Do this>
Extract each line of the records below that contains the string "screenshot", and copy each such line in full.

Stored data>
►

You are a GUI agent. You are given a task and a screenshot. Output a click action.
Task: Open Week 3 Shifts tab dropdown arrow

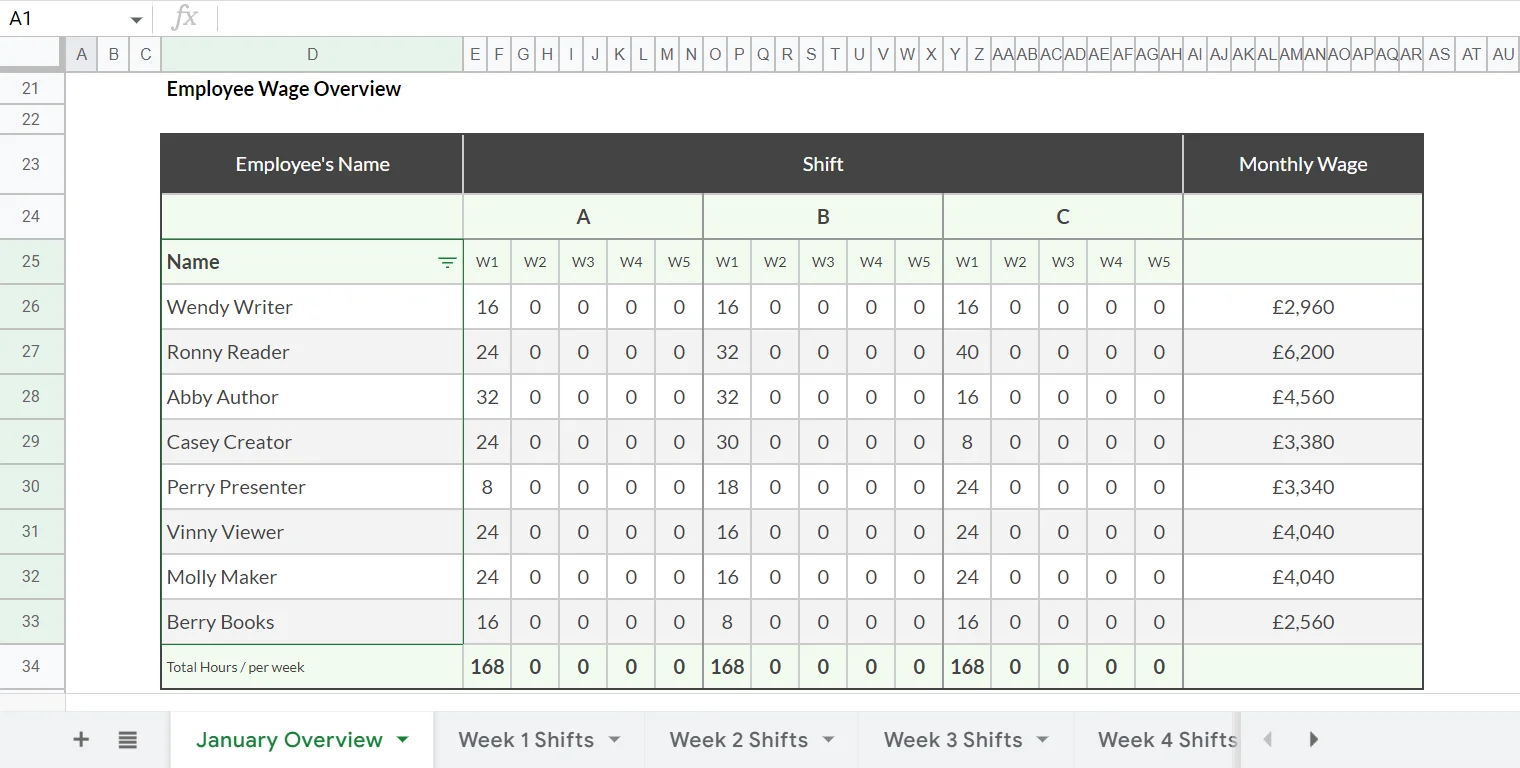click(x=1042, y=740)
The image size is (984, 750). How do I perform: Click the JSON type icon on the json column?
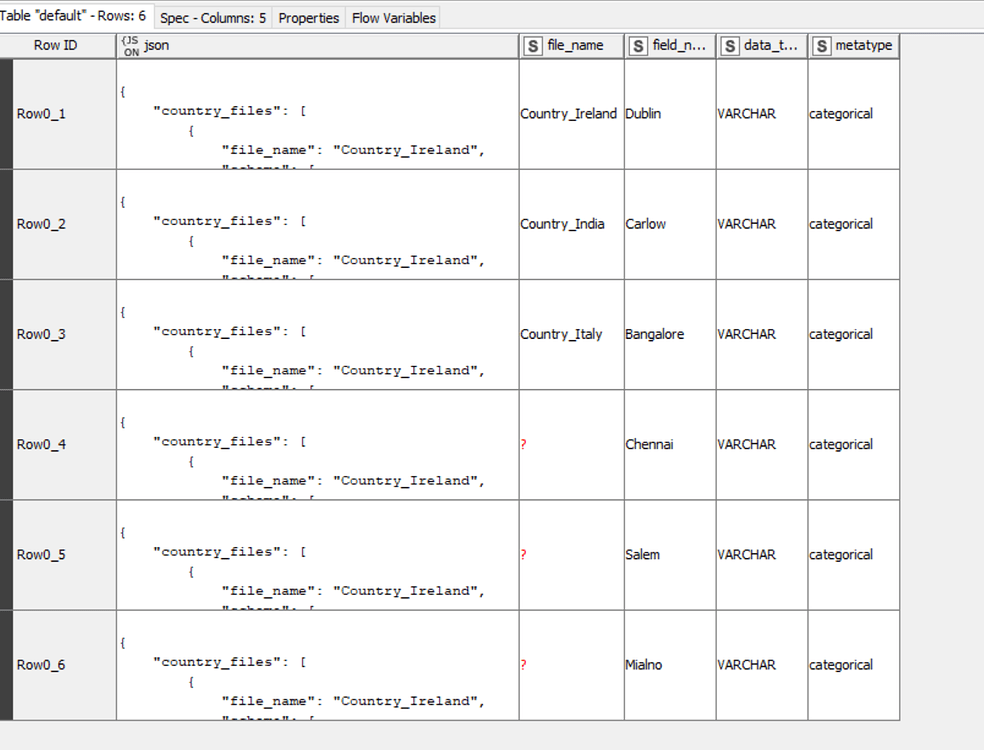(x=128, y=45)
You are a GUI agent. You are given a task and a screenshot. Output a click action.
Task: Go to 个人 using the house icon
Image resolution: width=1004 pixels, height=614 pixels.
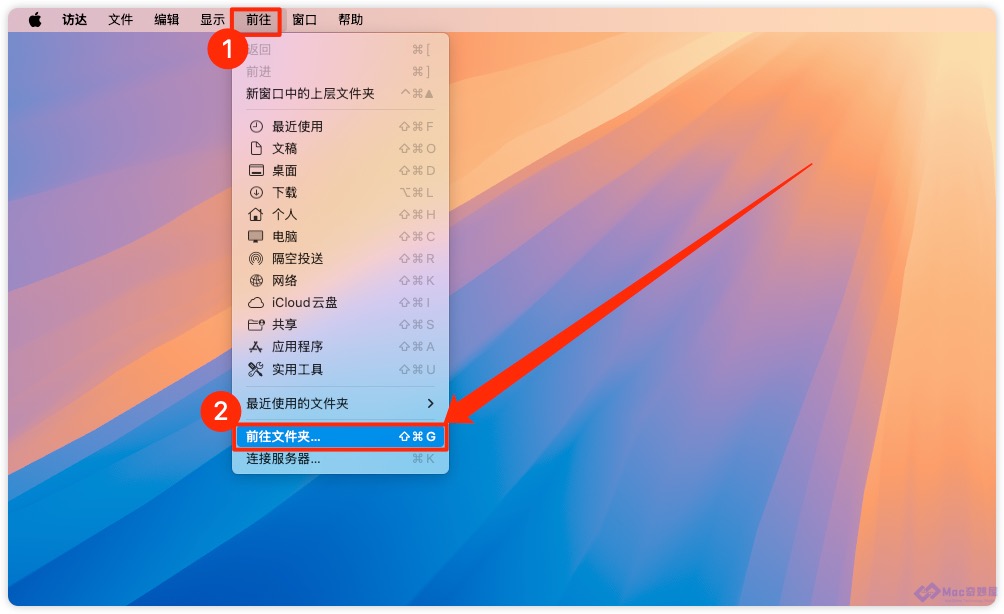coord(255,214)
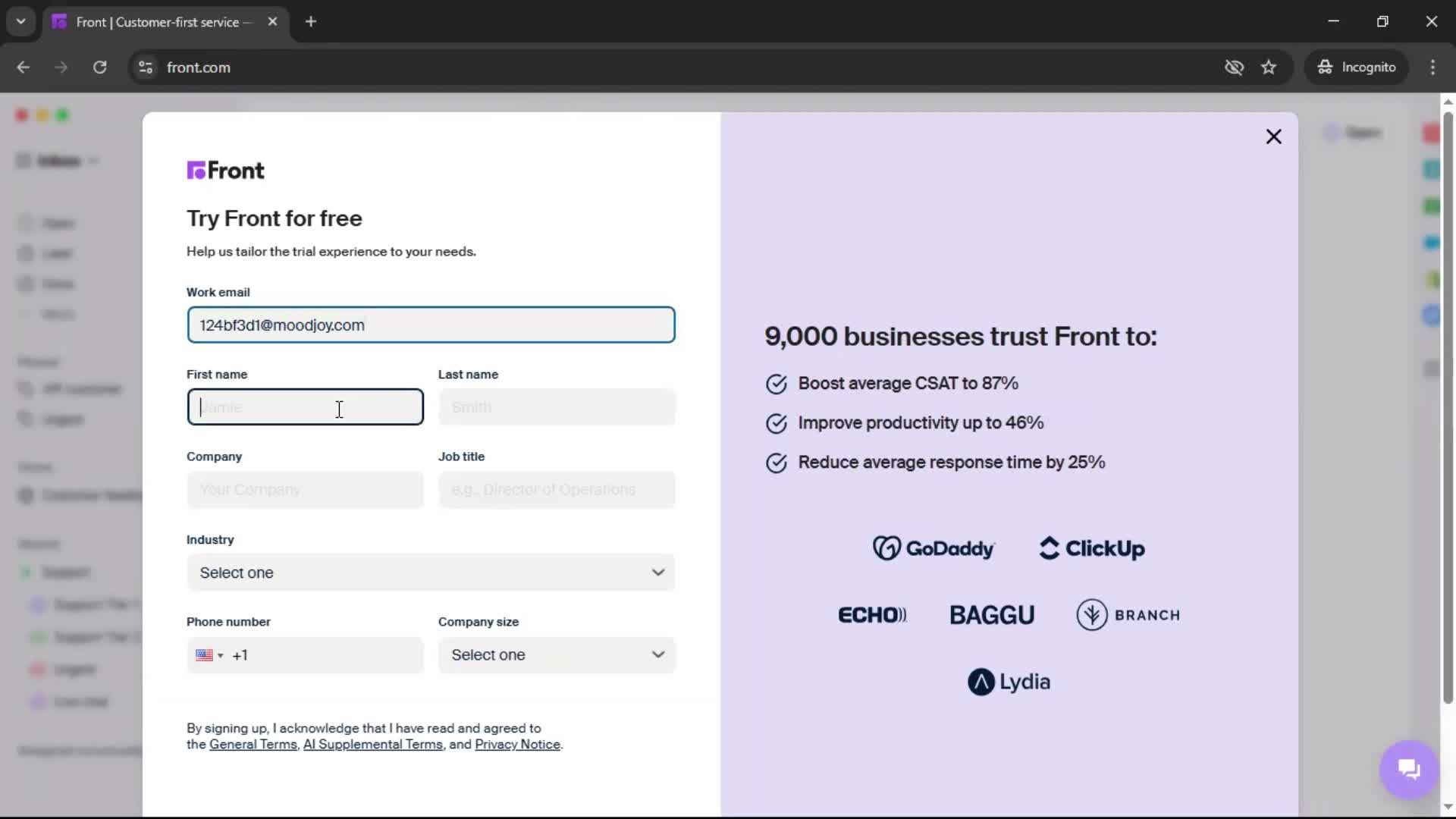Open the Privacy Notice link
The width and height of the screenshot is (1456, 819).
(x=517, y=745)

◄
►

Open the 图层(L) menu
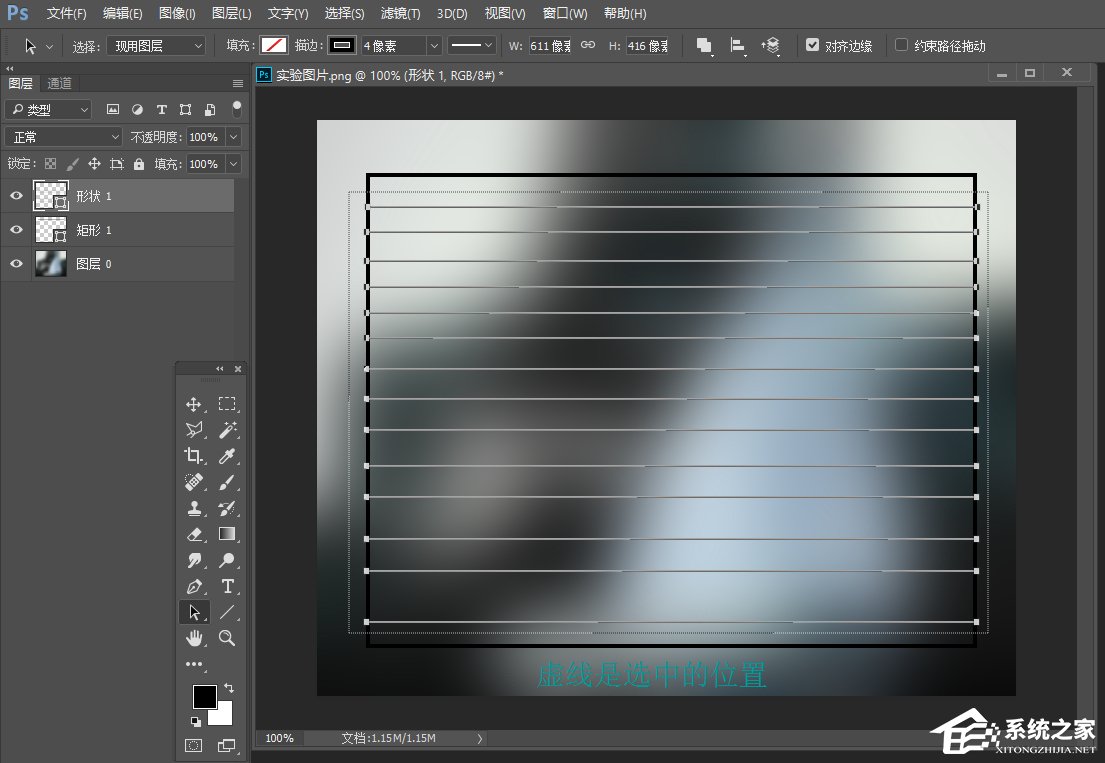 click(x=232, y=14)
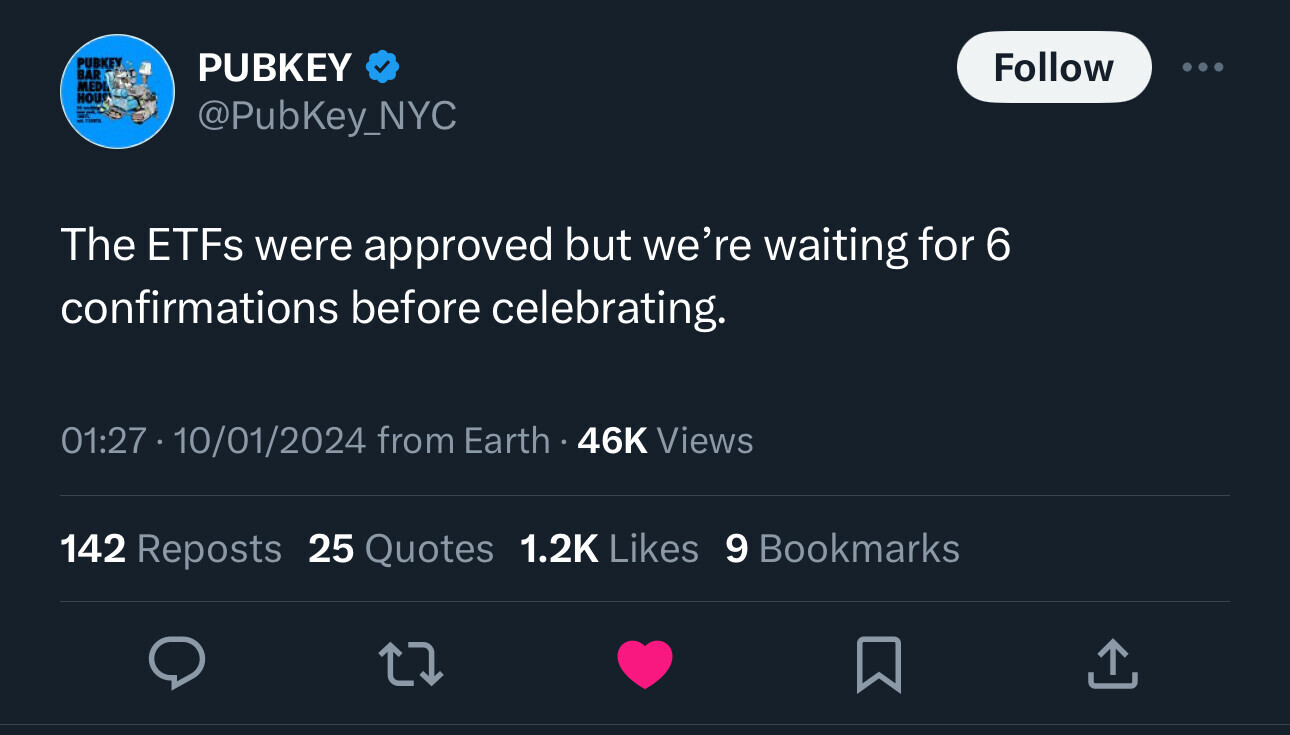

◄
►

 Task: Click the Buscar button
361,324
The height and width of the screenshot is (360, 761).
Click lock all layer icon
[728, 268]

◄

Final result>
You are a GUI agent. You are given a task and a screenshot. Output a click action.
You are a GUI agent. You are given a task and a screenshot. Output a click action.
The width and height of the screenshot is (1456, 819).
The height and width of the screenshot is (360, 761).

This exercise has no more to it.